On December 7, 2023, the Court of Justice of the European Union (“CJEU”) delivered a landmark decision against SCHUFA Holding AG (“SCHUFA”) that will likely impact how the EU General Data Protection Regulation (“GDPR”) applies to credit scoring agencies. In the decision, OQ v. Land Hessen, the CJEU decided that SCHUFA’s credit scoring qualified as automated decision making (“ADM”) which is subject to Article 22 GDPR.
Background
The case involved a prospective borrower (“OQ”) who exercised her individual rights under the GDPR after a lender denied her loan application based on credit information supplied by a German credit reference agency, SCHUFA. SCHUFA used OQ’s personal data to produce a score indicating the individual’s creditworthiness, which was then shared with the German lender.
OQ made a subject access request pursuant to the GDPR asking for information about SCHUFA’s automated credit scoring process. Specifically, Article 15(1)(h) GDPR allows individuals to request information on ADM to learn “about the logic involved, as well as the significance and the envisaged consequences of such processing for the data subject.” As a recap, Article 22(1) governs automating processing resulting in a decision that “produces legal effects concerning [the data subject] or similarly significantly affects [the data subject].”
SCHUFA denied OQ’s request for this information, citing trade secret considerations. SCHUFA reasoned that it had not performed the type of ADM subject to Article 22(1), but rather merely engaged in “preparatory acts” for the ultimate lending decision. It was the lender, not SCHUFA, who made the decision to reject the loan application and SCHUFA’s role was just to produce an automated score for OQ. Accordingly, SCHUFA argued that it did not have to comply with OQ’s Article 15 request.
What did the CJEU decide?
The CJEU ruled that, contrary to SCHUFA’s reasoning, the agency did make a decision subject to Article 22(1). The Court clarified that because SCHUFA played a “determining role” in the outcome of the financial institution’s denial of OQ’s loan application, SCHUFA indeed constituted a decision maker subject to the relevant GDPR ADM obligations.
Following the decision, the CJEU issued a press release affirming its decision that credit scoring conducted “must be regarded as an [ADM] prohibited in principle by the GDPR” if a third party attributes to the automated process “a determining role in the granting of credit.”

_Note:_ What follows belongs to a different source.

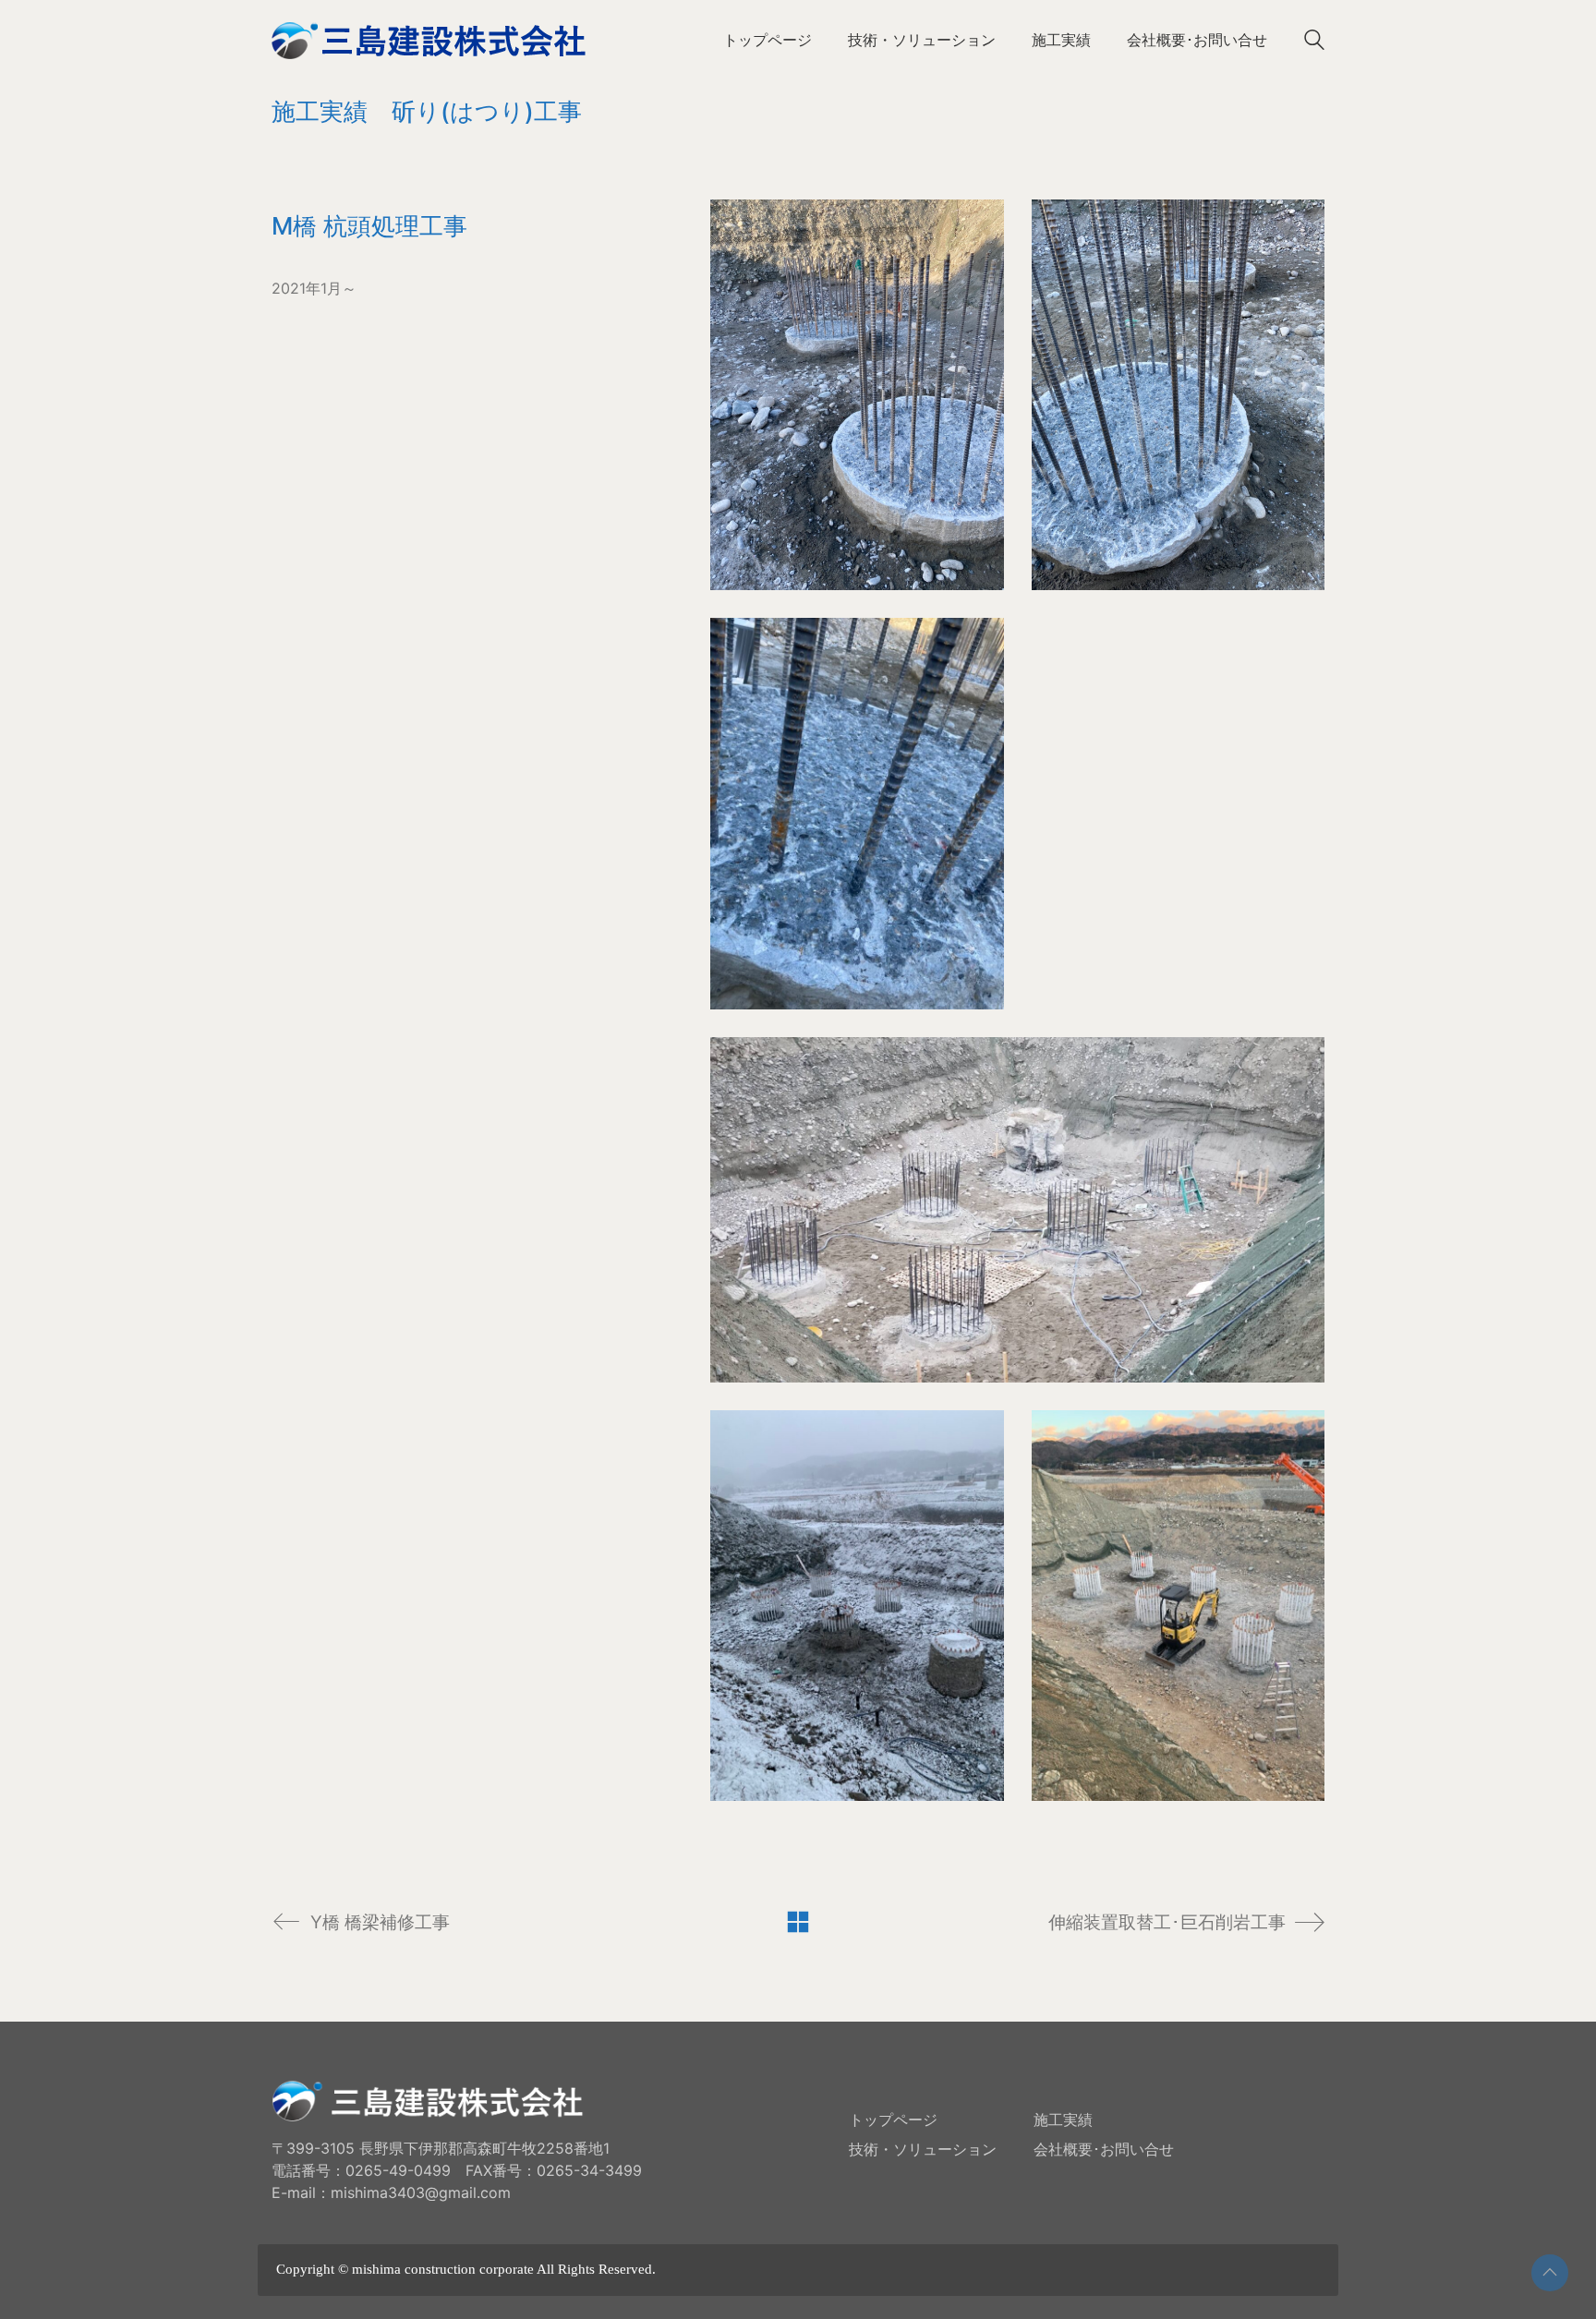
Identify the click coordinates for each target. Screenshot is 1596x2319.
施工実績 (1063, 2119)
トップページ (893, 2119)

Implications of the SCHUFA Case
The CJEU’s broad interpretation of what constitutes ADM under Article 22 means that, even if a business does not make the final decision affecting an individual, the business may still constitute a decisionmaker subject to the GDPR’s ADM obligations if the business played a “determining role” in the ultimate outcome. Notably, this decision doesn’t just have an impact on credit scoring agencies, but also could affect any service provider using automated processes to generate risk-based scores which are relied when making decisions that significantly impact individuals.
Accordingly, all entities engaging in automated processes that participate in a decision chain should consider whether they have independent obligations to comply with GDPR.